Given entries:
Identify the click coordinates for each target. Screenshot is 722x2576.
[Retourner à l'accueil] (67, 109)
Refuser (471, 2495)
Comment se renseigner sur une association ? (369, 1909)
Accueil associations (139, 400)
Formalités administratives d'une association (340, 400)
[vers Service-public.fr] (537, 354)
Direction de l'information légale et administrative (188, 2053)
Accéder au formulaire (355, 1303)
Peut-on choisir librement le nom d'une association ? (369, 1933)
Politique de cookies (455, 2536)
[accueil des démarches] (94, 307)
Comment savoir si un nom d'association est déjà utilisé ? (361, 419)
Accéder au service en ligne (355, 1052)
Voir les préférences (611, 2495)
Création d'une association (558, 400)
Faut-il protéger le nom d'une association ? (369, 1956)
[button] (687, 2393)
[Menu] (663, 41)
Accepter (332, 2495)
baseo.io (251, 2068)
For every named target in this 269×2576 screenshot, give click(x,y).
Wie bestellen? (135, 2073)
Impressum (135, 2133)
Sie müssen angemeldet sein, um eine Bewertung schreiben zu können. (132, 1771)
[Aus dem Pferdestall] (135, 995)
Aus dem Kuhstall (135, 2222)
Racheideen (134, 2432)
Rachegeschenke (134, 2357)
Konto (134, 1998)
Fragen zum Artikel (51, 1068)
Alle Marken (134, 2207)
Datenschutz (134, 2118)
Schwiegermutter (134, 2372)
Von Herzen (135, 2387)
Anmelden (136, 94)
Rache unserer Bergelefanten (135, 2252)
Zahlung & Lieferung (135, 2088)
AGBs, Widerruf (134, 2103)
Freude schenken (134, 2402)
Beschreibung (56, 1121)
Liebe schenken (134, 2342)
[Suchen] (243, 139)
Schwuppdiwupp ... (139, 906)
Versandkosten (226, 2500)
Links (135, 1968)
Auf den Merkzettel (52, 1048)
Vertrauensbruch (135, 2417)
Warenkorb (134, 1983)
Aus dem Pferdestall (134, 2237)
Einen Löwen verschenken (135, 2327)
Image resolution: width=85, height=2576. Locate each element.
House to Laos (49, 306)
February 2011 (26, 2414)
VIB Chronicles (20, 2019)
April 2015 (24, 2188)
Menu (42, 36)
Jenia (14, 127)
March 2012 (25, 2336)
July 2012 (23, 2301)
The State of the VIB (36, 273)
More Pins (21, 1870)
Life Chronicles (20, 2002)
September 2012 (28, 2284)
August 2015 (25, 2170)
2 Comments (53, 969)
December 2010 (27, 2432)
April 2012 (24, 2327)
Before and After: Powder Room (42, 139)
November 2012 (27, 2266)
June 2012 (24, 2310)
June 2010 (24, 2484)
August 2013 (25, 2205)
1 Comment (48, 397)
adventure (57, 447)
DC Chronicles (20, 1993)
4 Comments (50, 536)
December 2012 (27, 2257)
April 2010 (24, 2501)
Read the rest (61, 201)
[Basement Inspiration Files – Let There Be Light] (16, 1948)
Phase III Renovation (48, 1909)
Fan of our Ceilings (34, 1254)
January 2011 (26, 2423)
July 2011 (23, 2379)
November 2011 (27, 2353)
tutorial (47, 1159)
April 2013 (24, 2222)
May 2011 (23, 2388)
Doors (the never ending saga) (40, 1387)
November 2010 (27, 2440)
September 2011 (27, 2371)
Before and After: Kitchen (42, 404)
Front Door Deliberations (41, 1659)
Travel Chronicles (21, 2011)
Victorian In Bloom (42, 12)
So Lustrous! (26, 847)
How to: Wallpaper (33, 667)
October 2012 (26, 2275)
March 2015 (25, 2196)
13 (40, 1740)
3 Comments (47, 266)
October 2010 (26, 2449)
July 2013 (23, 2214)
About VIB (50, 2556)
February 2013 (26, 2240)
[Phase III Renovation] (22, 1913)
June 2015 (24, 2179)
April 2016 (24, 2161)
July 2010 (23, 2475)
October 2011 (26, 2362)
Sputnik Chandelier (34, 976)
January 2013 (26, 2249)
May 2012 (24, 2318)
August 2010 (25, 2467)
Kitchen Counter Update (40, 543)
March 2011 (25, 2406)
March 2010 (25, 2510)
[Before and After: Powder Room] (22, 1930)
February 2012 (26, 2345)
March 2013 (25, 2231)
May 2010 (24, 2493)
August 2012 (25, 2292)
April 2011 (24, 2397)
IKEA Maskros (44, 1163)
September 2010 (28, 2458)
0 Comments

Instructions to follow: When you reach the line holding "February 2011 (26, 2414)" in the records above, begin reproducing exactly, stop after the line holding "Before and After: Powder Room (42, 139)", and output nothing else.

Solution below:
February 2011 (26, 2414)
VIB Chronicles (20, 2019)
April 2015 (24, 2188)
Menu (42, 36)
Jenia (14, 127)
March 2012 (25, 2336)
July 2012 (23, 2301)
The State of the VIB (36, 273)
More Pins (21, 1870)
Life Chronicles (20, 2002)
September 2012 (28, 2284)
August 2015 (25, 2170)
2 Comments (53, 969)
December 2010 (27, 2432)
April 2012 (24, 2327)
Before and After: Powder Room (42, 139)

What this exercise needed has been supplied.